L’administration se fait en ligne de commande sur le HCS :

Fenêtre de terminal
just enter hcs
kanidm person credential create-reset-token <login> --name idm_admin

Voir Créer un compte utilisateur et Réinitialiser un mot de passe.

Kanidm ne maintient qu’une seule version à la fois : une version atteint sa fin de vie 30 jours après la sortie de la suivante, et seule une montée de version en version est supportée. DNF épingle donc explicitement le paquet, dans dnf/modules/service/idm.nix :

services.kanidm.package = pkgs.kanidm_1_11.withSecretProvisioning;

L’évaluation prévient dès que la version épinglée est dépréciée :

kanidm 1.10 is deprecated and will reach end-of-life on 2026-08-31

Passée cette date, nixpkgs marque la version comme non maintenue et l’évaluation échoue. La montée est donc à planifier avant l’échéance.

  1. Contrôle de compatibilité, sur le HCS, avant de toucher à la version :

    Fenêtre de terminal
    just enter hcs
    sudo kanidmd domain upgrade-check -c /etc/kanidm/server.toml

    Opération en lecture seule. Chaque item doit ressortir PASS ; un FAIL se corrige avant d’aller plus loin.

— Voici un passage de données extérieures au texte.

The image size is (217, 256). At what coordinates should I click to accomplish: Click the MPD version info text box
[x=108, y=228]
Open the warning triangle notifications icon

  2. Copie à froid de la base, seul rollback réellement fiable :

    Fenêtre de terminal
    sudo systemctl stop kanidm
    sudo install -d -o kanidm -g kanidm /var/lib/kanidm/pre-upgrade
    sudo cp -a /var/lib/kanidm/kanidm.db* /var/lib/kanidm/pre-upgrade/
    sudo kanidmd database backup /var/lib/kanidm/pre-upgrade/dump.json -c /etc/kanidm/server.toml
    sudo chown -R kanidm:kanidm /var/lib/kanidm
    sudo systemctl start kanidm

    Copier le journal, pas seulement la base. SQLite ne fusionne pas toujours son journal d’écriture en fermant : un kanidm.db-wal de plusieurs Mo survit couramment à l’arrêt du service. Copier kanidm.db seul laisserait de côté les dernières transactions. Le * prend le triplet .db, .db-wal et .db-shm, qui ne vaut que pris ensemble.

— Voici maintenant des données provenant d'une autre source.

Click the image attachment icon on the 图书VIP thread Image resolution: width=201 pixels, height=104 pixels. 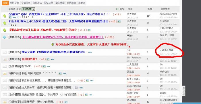[44, 66]
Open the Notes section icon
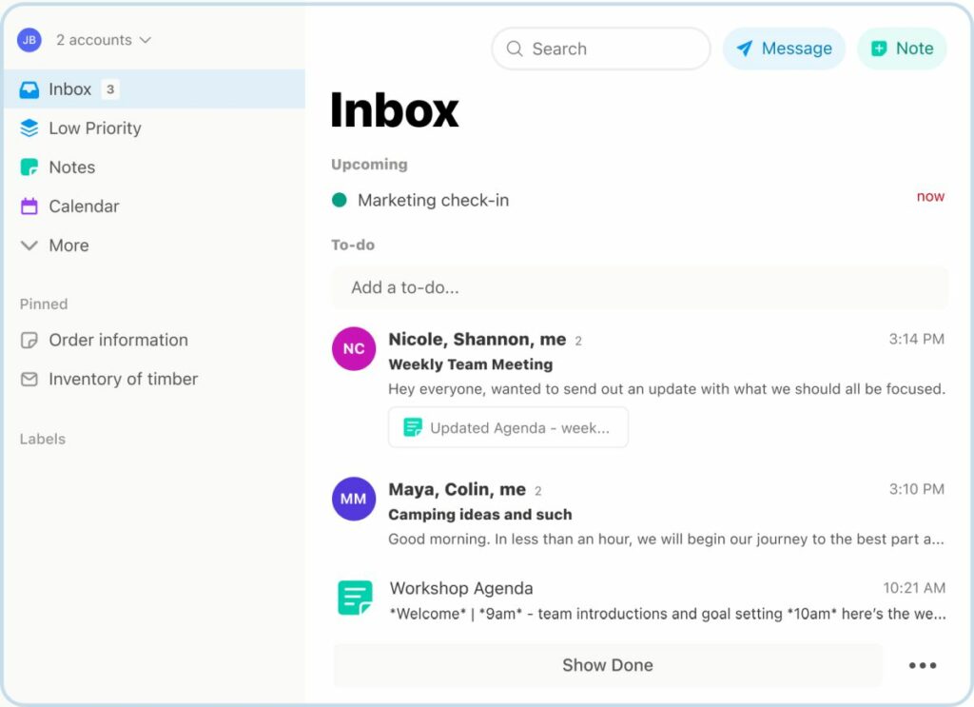Viewport: 974px width, 707px height. [x=29, y=167]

    Le chown final n’est pas optionnel : les deux commandes précédentes tournent en root et laisseraient sinon des fichiers que le service ne peut plus écrire.

  3. Passer l’épingle à la version suivante, une seule à la fois, puis déployer le HCS.

  4. Vérifier le service et la cohérence de la base :

    Fenêtre de terminal
    systemctl status kanidm
    sudo kanidmd database verify -c /etc/kanidm/server.toml

    Terminer par une vraie connexion OIDC sur un service du réseau.

En cas d’échec : remettre l’épingle sur la version précédente, restaurer le fichier .bak à la place de kanidm.db (service arrêté), redéployer.